The way was seething with men shoving and running in the green dark. She rode jerking against the arm and watched as the great horse parted them in its wake, clanking, ears back. Men dove from it, and from the man above her, who was cursing and swinging and laughing. They don't even see me, they only see the horse, no one cares, no one knows. She gaped at the swirl of ash-covered faces below her; all were running and none met her eye, none saw her at all. We'll be stopped at the Iron Gate, he has no cloak now and no helm and they'll bring me back; and then she remembered his scarred face, and her chest ached. No, they'll know him, and they'll never stop him. The swirl of men became a crush; now there were women and men pushing barrows, pushing carts, there were wagons and goats, all tumbling together, and the black horse clove through them all. There were high screams under her and the horse stumbled but didn't slow. Does it think it's in war? and then she realized, dully, it is in war, we are in war.
The great grey portcullis in its stone wall loomed before them, wreathed in ash.
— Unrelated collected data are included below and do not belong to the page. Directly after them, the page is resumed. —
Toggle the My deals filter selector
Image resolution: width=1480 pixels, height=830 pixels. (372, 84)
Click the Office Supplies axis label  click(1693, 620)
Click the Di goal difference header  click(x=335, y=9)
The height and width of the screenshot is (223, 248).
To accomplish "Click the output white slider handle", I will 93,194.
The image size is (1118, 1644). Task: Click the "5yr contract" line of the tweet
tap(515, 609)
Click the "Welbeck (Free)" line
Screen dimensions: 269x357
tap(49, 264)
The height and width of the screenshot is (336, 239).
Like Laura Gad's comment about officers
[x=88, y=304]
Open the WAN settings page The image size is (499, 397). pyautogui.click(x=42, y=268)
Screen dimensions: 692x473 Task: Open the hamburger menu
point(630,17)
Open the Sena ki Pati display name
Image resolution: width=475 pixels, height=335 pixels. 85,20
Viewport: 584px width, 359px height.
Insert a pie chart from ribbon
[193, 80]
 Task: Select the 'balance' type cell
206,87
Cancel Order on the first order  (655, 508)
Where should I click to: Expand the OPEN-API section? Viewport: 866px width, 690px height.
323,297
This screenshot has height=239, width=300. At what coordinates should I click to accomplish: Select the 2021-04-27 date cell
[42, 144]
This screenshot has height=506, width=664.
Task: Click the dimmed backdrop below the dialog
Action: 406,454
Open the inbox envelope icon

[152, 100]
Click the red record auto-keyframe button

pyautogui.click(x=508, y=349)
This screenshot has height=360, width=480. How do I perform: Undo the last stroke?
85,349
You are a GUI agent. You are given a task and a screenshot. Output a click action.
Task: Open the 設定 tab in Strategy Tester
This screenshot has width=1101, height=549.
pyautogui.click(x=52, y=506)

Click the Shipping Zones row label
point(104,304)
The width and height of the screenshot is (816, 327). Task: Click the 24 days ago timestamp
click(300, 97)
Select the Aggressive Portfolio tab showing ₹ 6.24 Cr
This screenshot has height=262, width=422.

Relief pounded through her, but then they were closer, and she saw. It's open. The Queen had it closed, how can it be open again? People were stumbling over lumpy piles in the mud all before the gate; from one lump, a single slender mailed arm reached straight up, the fingers bent.
"There's all your knights, girl, look. See that? By morn they'll be just a part of the road." His mutter was close above her ear. The horse trod over the shabby armoured piles, and when Sansa looked down, she saw a wagon rut etched over the dented backplate of a man buried facedown in the mud. She looked away, swimming, and the arm around her curled.
They were through the gate then, and the rush of men had not stopped. They were coming and going equally, in equal panic, hundreds of them, swarming and shouting. She saw, ahead, men and women crawling over an enormous tipped haywain that blocked the way, the muddy axles in the air, the downed team still. One woman was standing to the side of the road, screeching, holding her throat. Sansa met her gaze for a second, and the glassy eye rolled over her and away.
The man behind her shifted and the horse, blowing, stepped out of the mud of the road and into the wide gutter, then began picking its way through the brush. She felt brambles snagging her skirts, little bites pulling her. The wood was sparse and lit soft green from the clouds behind her, and soon the screaming from the road had faded to muted caws. People ran past through the brush, dark figures, not many and now, less. In the new quiet she could hear the horse's frothy blowing and the breathing of the man above her. It was still acrid, but it was steady and slow. Calm, she thought, all of this, and he's been calm, and she stilled, and watched the wood ahead, past the horse's nodding brow.